··· Stored data

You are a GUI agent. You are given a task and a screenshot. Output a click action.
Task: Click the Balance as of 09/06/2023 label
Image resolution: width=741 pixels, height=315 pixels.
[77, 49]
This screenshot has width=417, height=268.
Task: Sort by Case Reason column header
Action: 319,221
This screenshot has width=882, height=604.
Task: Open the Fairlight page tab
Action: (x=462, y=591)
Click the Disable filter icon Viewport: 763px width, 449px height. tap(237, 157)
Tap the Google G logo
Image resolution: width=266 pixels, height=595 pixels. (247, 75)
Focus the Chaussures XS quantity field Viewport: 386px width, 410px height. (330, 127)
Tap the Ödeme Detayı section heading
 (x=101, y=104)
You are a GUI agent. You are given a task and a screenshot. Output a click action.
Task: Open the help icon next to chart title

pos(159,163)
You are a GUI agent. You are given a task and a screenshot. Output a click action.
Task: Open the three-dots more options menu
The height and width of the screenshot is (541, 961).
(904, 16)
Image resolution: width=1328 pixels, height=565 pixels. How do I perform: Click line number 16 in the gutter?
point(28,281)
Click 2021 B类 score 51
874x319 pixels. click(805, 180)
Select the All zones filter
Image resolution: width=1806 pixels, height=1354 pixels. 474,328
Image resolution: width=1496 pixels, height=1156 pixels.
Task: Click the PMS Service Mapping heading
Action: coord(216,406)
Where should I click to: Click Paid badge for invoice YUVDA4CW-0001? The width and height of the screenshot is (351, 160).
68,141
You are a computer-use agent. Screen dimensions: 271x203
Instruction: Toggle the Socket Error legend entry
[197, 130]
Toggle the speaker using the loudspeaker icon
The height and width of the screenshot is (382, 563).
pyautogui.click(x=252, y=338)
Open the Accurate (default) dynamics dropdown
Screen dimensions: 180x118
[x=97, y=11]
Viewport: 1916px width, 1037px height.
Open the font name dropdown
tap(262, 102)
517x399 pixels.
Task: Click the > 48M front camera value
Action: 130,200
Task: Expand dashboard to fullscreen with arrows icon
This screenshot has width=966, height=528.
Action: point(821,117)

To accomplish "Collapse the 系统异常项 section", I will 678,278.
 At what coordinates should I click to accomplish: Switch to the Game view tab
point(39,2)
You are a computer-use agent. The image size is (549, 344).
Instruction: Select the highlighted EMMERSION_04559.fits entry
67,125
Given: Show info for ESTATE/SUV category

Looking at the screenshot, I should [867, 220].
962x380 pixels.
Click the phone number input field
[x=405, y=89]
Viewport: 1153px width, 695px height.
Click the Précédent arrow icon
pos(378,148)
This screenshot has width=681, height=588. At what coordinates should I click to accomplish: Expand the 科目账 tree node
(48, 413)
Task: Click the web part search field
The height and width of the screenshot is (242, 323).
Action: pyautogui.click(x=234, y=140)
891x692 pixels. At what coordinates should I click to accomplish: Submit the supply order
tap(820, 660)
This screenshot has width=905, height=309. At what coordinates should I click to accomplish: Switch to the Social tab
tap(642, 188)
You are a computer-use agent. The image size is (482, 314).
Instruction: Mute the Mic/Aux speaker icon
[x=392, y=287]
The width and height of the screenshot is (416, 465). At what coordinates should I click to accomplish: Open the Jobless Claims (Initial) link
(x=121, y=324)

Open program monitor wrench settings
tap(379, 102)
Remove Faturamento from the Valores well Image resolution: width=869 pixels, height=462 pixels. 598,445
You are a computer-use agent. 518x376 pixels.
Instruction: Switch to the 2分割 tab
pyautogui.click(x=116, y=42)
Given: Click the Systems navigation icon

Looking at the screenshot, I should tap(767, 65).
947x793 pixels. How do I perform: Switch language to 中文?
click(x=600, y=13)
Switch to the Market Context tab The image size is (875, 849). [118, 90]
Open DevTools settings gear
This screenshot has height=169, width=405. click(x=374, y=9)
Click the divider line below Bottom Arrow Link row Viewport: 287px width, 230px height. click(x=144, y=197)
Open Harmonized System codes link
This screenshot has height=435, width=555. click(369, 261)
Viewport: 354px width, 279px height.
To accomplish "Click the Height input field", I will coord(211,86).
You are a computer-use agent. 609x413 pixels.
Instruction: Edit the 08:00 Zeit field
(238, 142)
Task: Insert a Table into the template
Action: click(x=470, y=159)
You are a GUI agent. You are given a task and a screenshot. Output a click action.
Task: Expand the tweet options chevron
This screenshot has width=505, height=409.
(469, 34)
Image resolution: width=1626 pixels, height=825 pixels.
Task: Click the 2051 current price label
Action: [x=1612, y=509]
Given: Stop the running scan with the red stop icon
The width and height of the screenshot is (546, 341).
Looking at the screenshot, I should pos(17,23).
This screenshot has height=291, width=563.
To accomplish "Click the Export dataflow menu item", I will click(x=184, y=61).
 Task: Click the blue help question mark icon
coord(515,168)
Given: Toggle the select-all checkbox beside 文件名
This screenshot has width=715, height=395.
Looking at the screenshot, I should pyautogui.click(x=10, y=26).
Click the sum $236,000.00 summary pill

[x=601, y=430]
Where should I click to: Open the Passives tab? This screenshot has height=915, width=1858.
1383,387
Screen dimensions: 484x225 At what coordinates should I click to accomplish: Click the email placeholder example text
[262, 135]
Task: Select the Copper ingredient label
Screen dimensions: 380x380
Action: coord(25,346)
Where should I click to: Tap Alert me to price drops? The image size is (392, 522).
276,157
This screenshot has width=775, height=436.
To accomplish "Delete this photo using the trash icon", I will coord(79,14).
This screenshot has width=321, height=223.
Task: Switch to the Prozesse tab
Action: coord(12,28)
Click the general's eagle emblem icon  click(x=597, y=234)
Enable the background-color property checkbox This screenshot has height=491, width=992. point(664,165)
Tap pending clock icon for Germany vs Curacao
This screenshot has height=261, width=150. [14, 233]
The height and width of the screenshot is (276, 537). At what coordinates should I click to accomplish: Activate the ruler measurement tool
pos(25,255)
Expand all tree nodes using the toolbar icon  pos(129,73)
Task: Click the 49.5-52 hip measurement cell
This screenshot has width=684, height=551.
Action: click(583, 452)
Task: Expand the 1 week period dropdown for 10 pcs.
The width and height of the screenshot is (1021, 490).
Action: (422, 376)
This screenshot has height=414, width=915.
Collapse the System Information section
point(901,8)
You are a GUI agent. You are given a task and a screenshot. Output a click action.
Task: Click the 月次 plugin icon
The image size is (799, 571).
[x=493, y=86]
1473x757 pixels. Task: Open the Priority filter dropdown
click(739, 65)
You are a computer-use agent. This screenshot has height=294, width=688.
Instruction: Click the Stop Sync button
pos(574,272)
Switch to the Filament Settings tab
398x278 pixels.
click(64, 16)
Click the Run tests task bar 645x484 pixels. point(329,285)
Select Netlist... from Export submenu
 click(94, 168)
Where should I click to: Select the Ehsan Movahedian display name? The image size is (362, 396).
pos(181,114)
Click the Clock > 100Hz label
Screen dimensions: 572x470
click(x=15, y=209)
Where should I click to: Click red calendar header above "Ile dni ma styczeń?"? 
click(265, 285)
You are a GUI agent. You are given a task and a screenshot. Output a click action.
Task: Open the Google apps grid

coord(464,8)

······

-- Assignment --
Starting with the first line of the listing above and ending with the line that holds "Focus the Chaussures", return those lines exactly as written, both included.

-- Exercise answer --
You are a GUI agent. You are given a task and a screenshot. Output a click action.
Task: Click the Balance as of 09/06/2023 label
Image resolution: width=741 pixels, height=315 pixels.
[77, 49]
This screenshot has width=417, height=268.
Task: Sort by Case Reason column header
Action: 319,221
This screenshot has width=882, height=604.
Task: Open the Fairlight page tab
Action: (x=462, y=591)
Click the Disable filter icon Viewport: 763px width, 449px height. tap(237, 157)
Tap the Google G logo
Image resolution: width=266 pixels, height=595 pixels. (247, 75)
Focus the Chaussures XS quantity field Viewport: 386px width, 410px height. (330, 127)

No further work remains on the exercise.